The MobileCLIP model adopts a hybrid CNN-transformer architecture and performs structural reparameterization in the image and text encoders, greatly reducing model size and response time. The new model includes various variants such as S0, S1, S2, and B, meeting the diverse needs of different mobile applications in terms of size and response time.
Among them, the smallest variant is comparable to OpenAI's ViT-B/16 model in zero-shot performance, but it is 4.8 times faster and 2.8 times smaller. MobileCLIP-S2 surpasses SigLIP's ViT-B/16 model in average zero-shot performance, with a 2.3 times speed improvement and a 2.1 times size reduction, while reducing the number of training samples used by 3 times. As for MobileCLIP-B(LT), it achieves a zero-shot performance of 77.2% on ImageNet, which is significantly better than recent works with similar architectures, such as DFN and SigLIP, and even surpasses OpenAI's ViT-L/14@336.

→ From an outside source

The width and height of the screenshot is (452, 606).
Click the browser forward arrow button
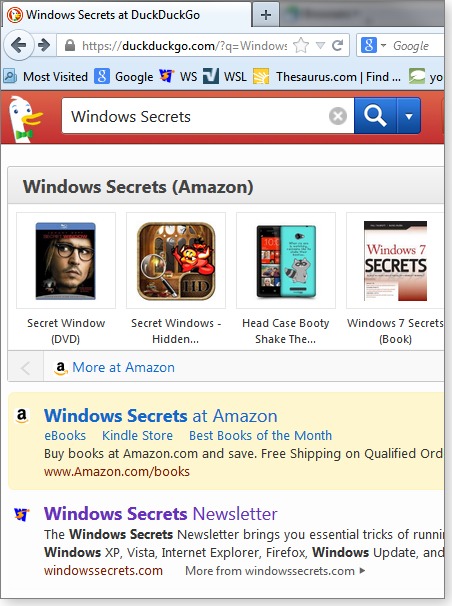[44, 45]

In order to further improve the learning efficiency of the MobileCLIP model, Apple has introduced a new training strategy called multimodal reinforcement training. This strategy combines knowledge transferred from a pre-trained image captioning model and a series of powerful CLIP models. By storing additional knowledge in the reinforcement dataset, this method avoids computational overhead during training.
This enhanced dataset is called DataCompDR, which has two variants: DataCompDR-12M and DataCompDR-1B. Compared to standard CLIP training, training with DataCompDR can significantly improve learning efficiency, with improvements ranging from 10 to 1000 times. For example, using DataCompDR-12M, the CLIP model based on ViT-B/16 can achieve 61.7% zero-shot classification on ImageNet-val in about one day using 8×A100 GPUs on a single node.

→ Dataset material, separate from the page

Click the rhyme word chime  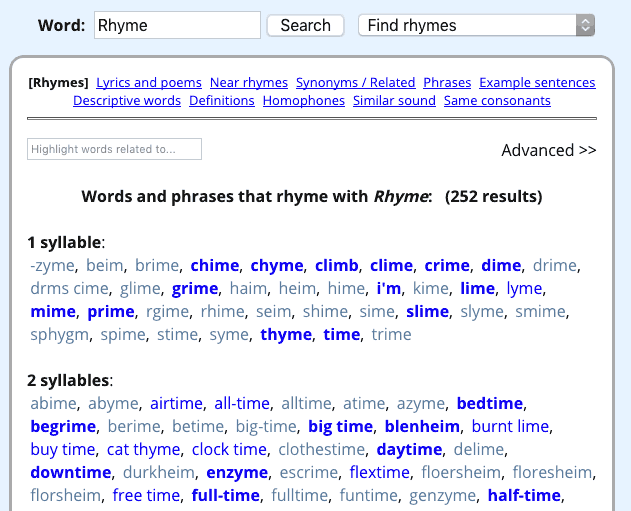215,266
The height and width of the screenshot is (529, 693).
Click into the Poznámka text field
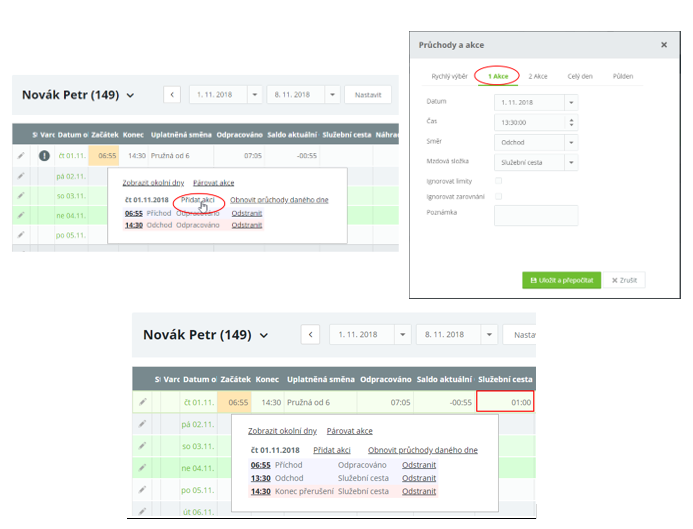pos(536,215)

The core of MobileCLIP lies in its hybrid CNN-transformer architecture for image and text encoders. In terms of image encoder, they introduce the MCi architecture, an improved hybrid visual transformer based on the recent FastViT model. Key optimization measures include reducing the MLP expansion ratio in the feed-forward blocks and increasing the model depth to improve parameter efficiency.

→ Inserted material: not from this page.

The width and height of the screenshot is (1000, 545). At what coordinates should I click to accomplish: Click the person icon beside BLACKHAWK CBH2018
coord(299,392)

For text encoding, Apple has developed Text-RepMixer, a convolutional token mixer. It achieves decoupling of the architecture during training and inference by strategically replacing self-attention layers with convolutional blocks. Text-RepMixer achieves smaller size and faster speed while maintaining similar accuracy to pure transformer models.
The key innovation of multimodal reinforcement training lies in its ability to transfer knowledge obtained from image captioning models and a series of pre-trained CLIP models. This approach is inspired by offline knowledge distillation techniques and avoids the computational overhead of running large teacher models during training. Instead, it stores additional knowledge in the reinforced dataset, thereby improving training efficiency.
This research has far-reaching implications, especially for upcoming consumer devices such as the iPhone. The application of AI technology on devices like MobileCLIP means that more intelligent image search, real-time visual lookup, more accurate object detection, and novel augmented reality experiences can seamlessly run without the need for a network connection. Imagine using the iPhone camera or Vision Pro to point at an unfamiliar plant or landmark and immediately obtain relevant information, all processed locally on your device for the fastest speed and highest privacy protection.
Given Apple's ongoing research and innovation in mobile device AI models, we can expect to witness a new generation of intelligent, responsive, and privacy-focused user experiences on their consumer devices later this year. Advanced computer vision and language understanding capabilities may become standard features and work in synergy with dedicated AI hardware. This gives us a glimpse of a bright future where powerful AI is no longer limited to the cloud but integrated into the devices we carry with us every day.